> [EXERCISE PROMPT]:
Task for the records below: copy exactly from the first line on, stopping once the line with "Select the Tools pencil icon" is copied, and leave out the pictures.

[Stored data entries]
---+---

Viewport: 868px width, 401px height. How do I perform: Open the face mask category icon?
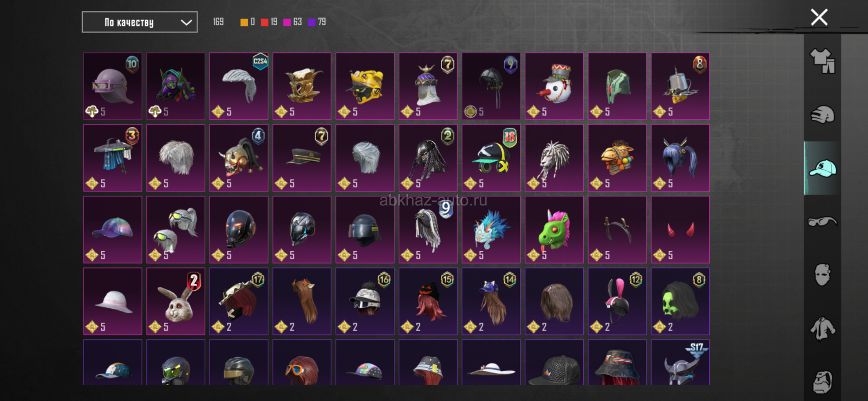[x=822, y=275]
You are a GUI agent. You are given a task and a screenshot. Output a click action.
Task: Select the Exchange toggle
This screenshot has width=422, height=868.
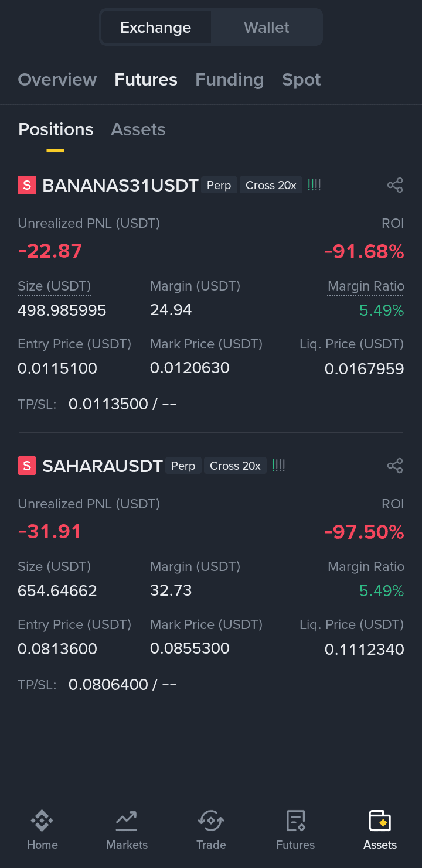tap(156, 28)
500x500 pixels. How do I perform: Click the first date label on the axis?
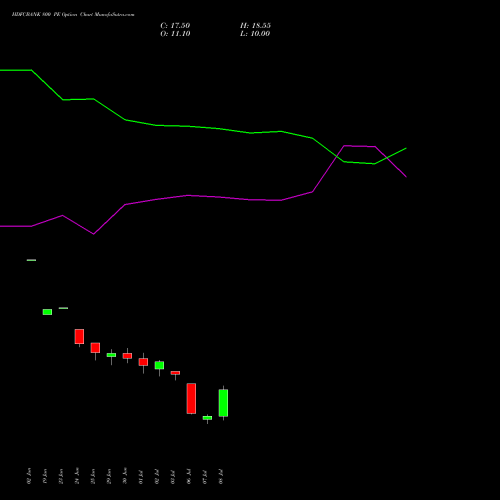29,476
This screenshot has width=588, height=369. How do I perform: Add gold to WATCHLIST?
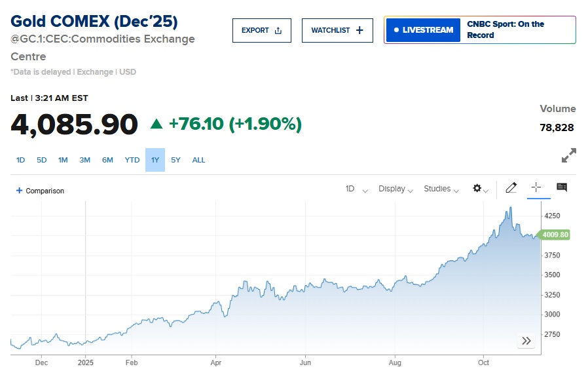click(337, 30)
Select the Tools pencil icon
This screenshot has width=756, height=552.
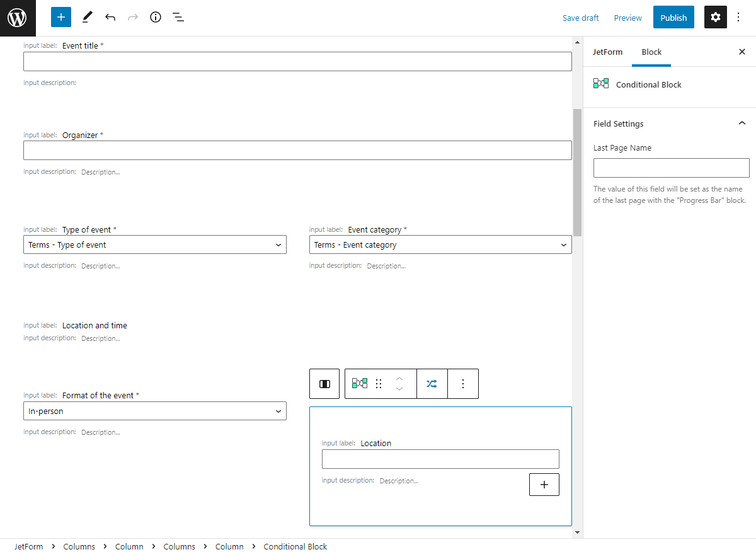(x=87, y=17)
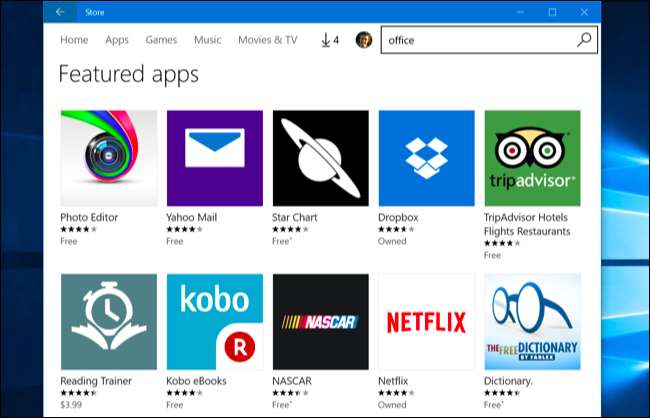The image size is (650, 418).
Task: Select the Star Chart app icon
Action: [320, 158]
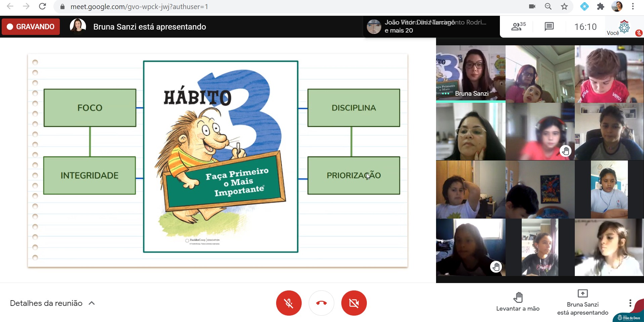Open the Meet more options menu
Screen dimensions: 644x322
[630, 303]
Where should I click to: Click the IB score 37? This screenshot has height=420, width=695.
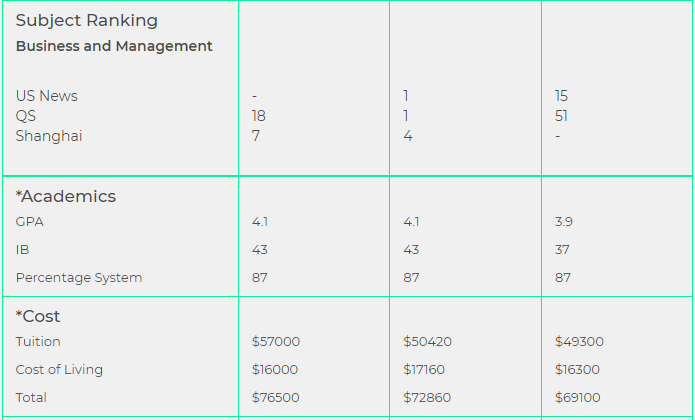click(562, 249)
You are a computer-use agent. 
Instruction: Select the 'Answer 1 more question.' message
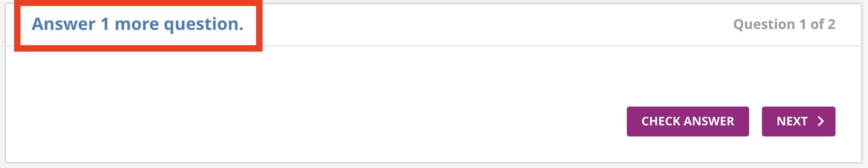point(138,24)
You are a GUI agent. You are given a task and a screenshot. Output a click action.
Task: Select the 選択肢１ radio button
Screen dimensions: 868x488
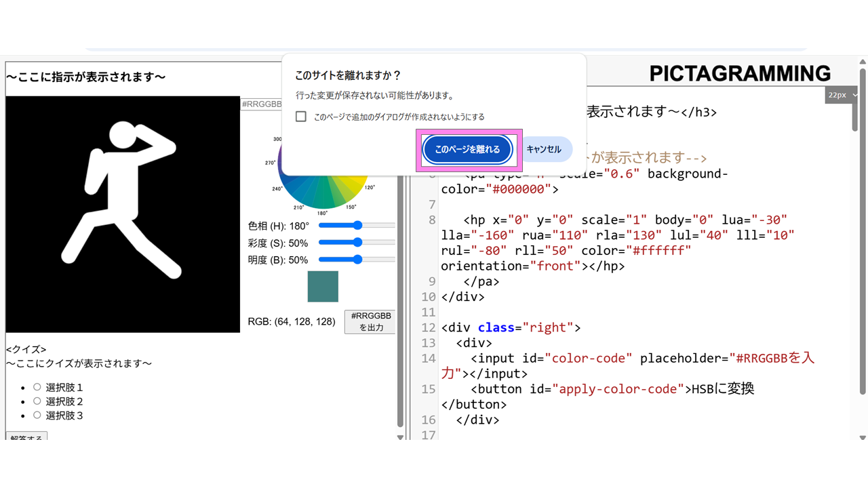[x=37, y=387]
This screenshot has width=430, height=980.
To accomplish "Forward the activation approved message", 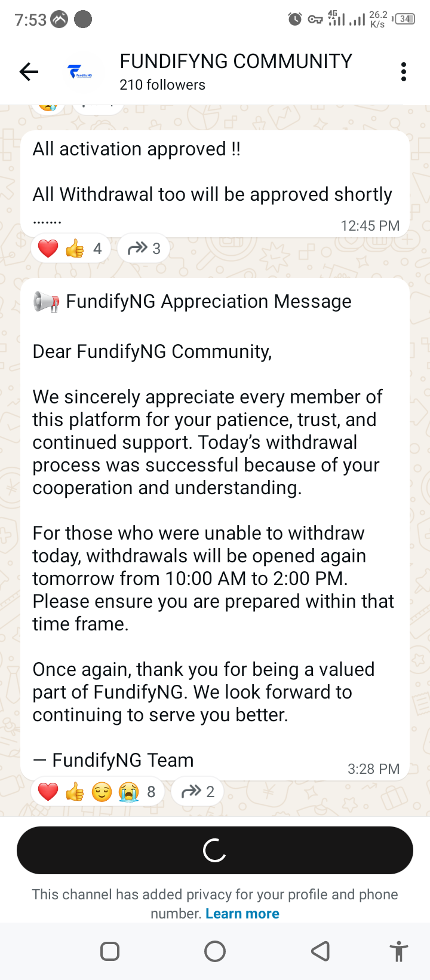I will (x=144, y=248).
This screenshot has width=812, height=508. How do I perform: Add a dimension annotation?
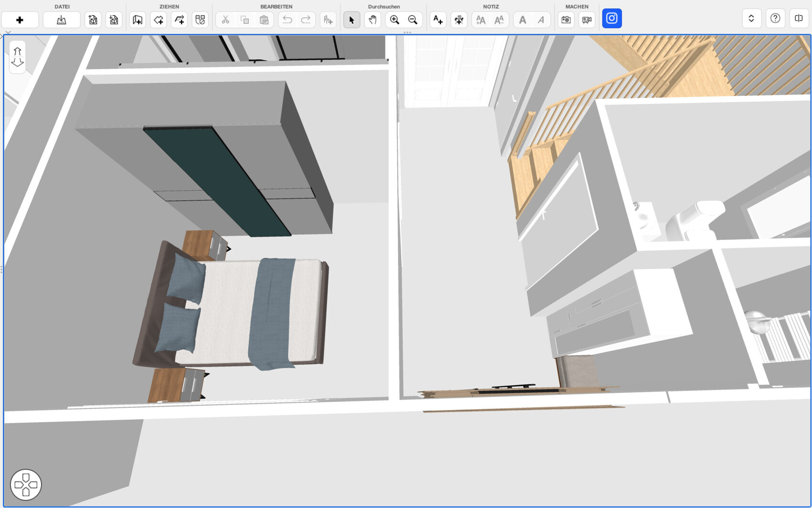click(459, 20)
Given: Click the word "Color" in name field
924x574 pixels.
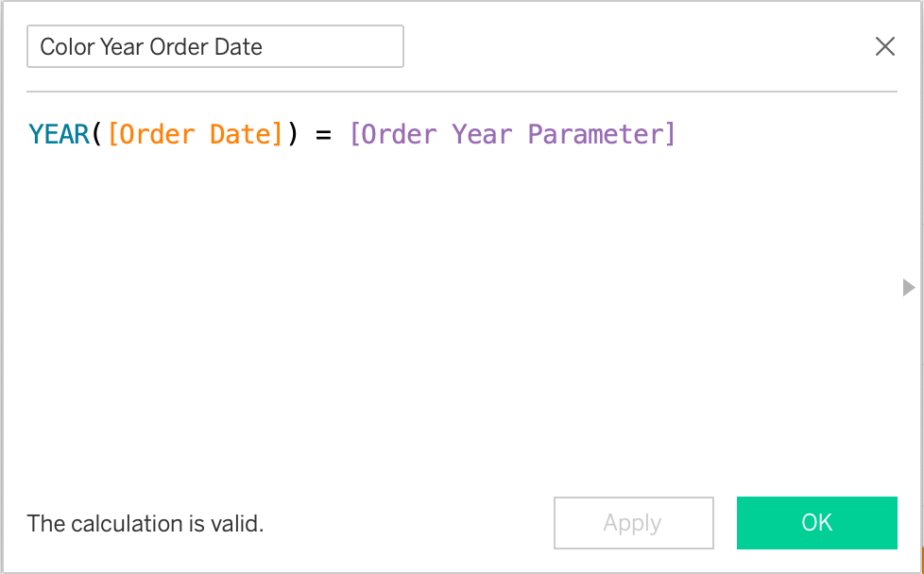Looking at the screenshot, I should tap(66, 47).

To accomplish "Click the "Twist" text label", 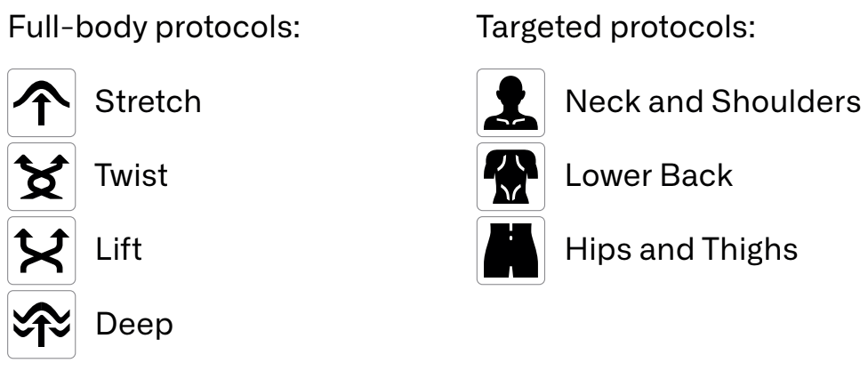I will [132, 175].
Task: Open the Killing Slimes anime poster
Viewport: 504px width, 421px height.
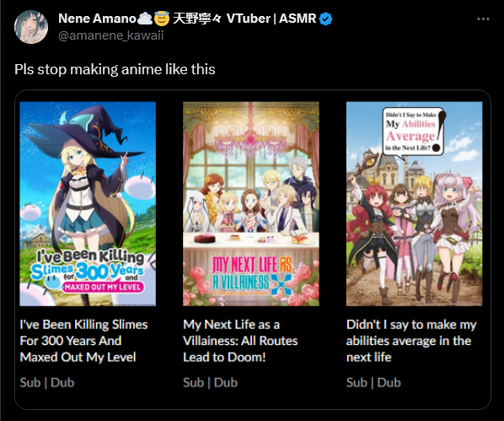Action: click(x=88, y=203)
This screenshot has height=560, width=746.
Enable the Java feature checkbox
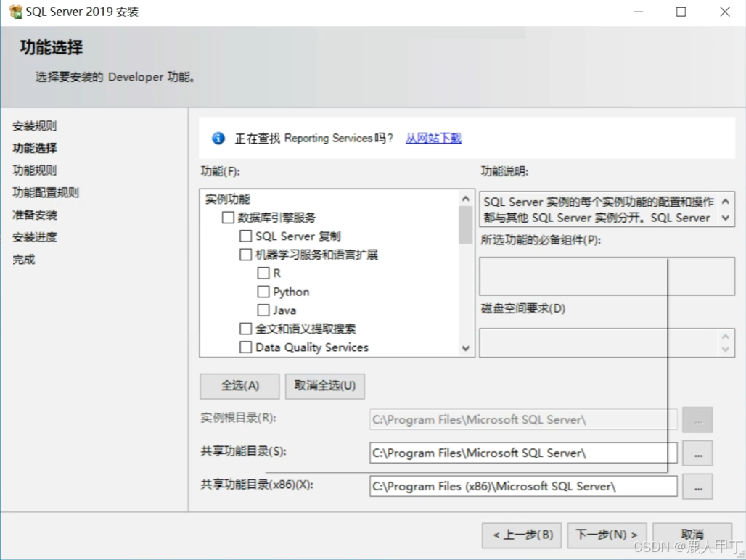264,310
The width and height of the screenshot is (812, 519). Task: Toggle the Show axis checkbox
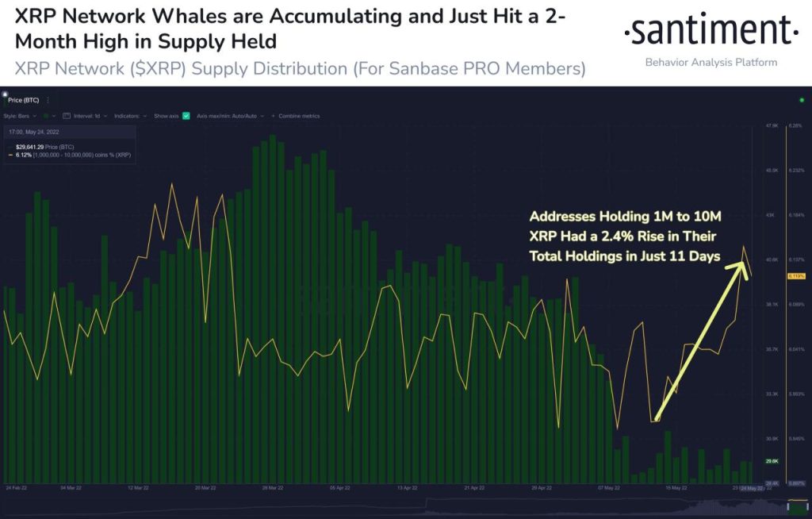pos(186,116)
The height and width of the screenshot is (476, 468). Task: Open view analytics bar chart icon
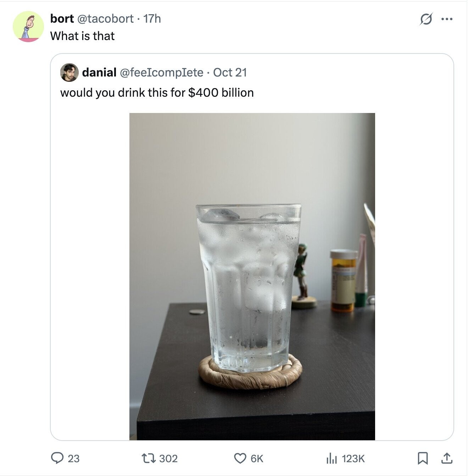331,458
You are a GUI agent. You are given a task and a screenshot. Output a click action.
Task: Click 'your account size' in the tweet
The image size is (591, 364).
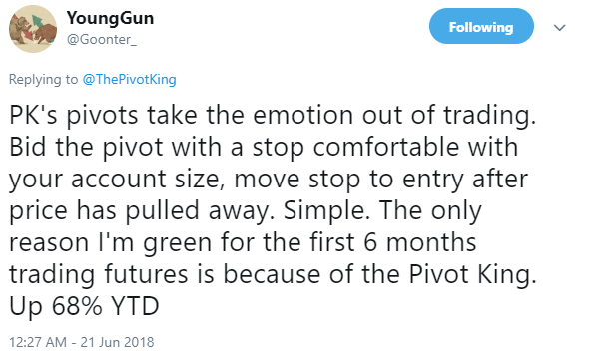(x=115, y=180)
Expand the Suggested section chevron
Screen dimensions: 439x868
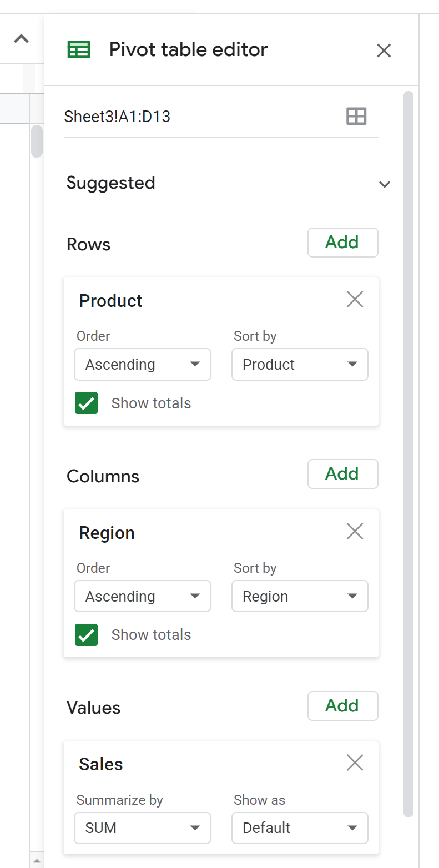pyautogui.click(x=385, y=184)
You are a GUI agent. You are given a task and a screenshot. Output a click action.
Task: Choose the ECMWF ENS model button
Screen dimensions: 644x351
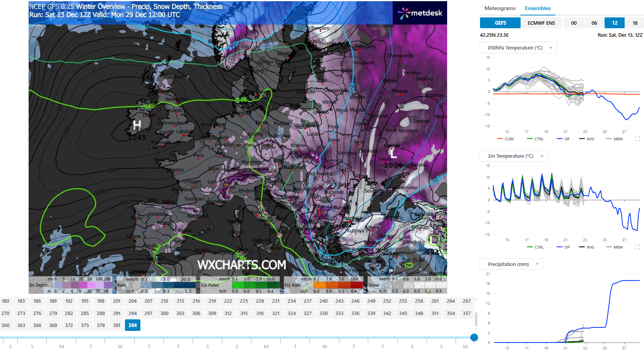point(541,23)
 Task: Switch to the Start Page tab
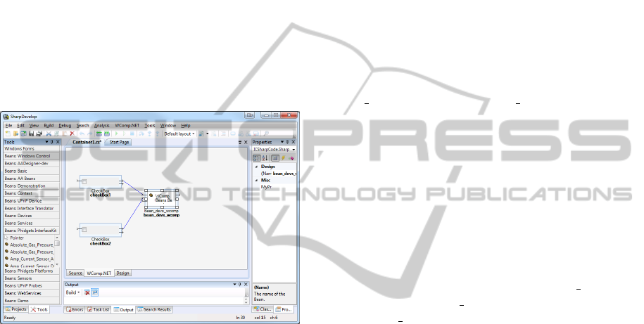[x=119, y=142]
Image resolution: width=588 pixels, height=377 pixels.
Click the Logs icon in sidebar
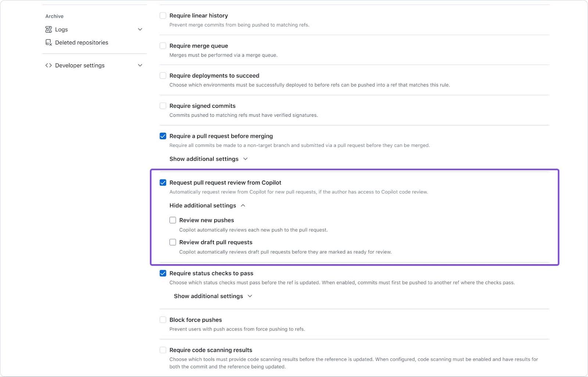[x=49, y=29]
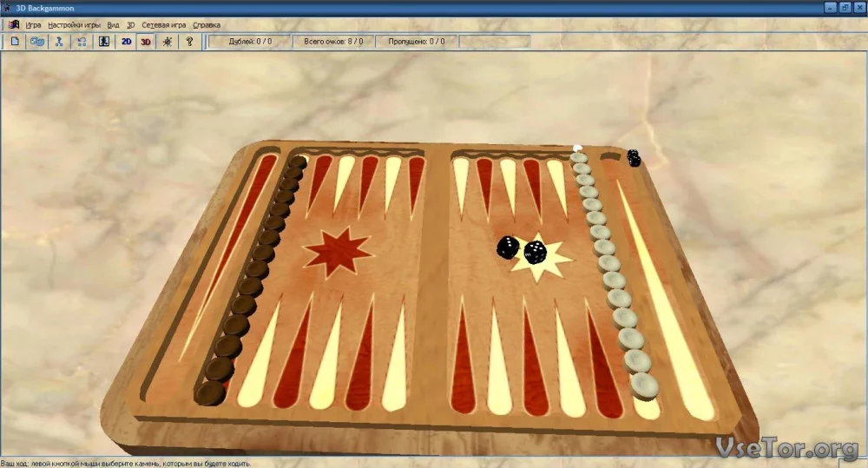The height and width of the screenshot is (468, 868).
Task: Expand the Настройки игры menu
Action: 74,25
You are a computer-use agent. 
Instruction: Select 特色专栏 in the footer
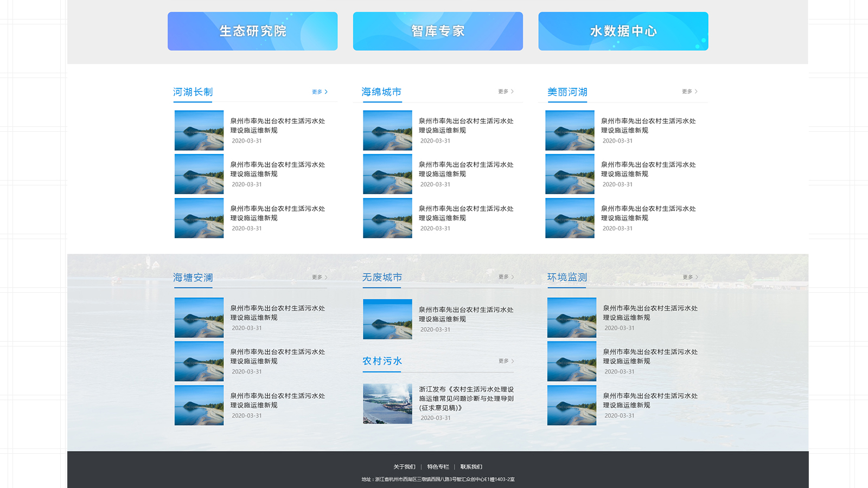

---+---

> [PROBLEM SOLUTION]:
Viewport: 868px width, 401px height. How do I perform: Open the face mask category icon?
[x=822, y=275]
You are a GUI agent. You are given a task and a screenshot. Output a click action.
Task: Select the Exchange toggle
This screenshot has width=422, height=868.
tap(156, 28)
500x500 pixels. How do I perform: Click the first date label on the axis?
29,476
This screenshot has width=588, height=369. How do I perform: Add gold to WATCHLIST?
click(337, 30)
Select the Tools pencil icon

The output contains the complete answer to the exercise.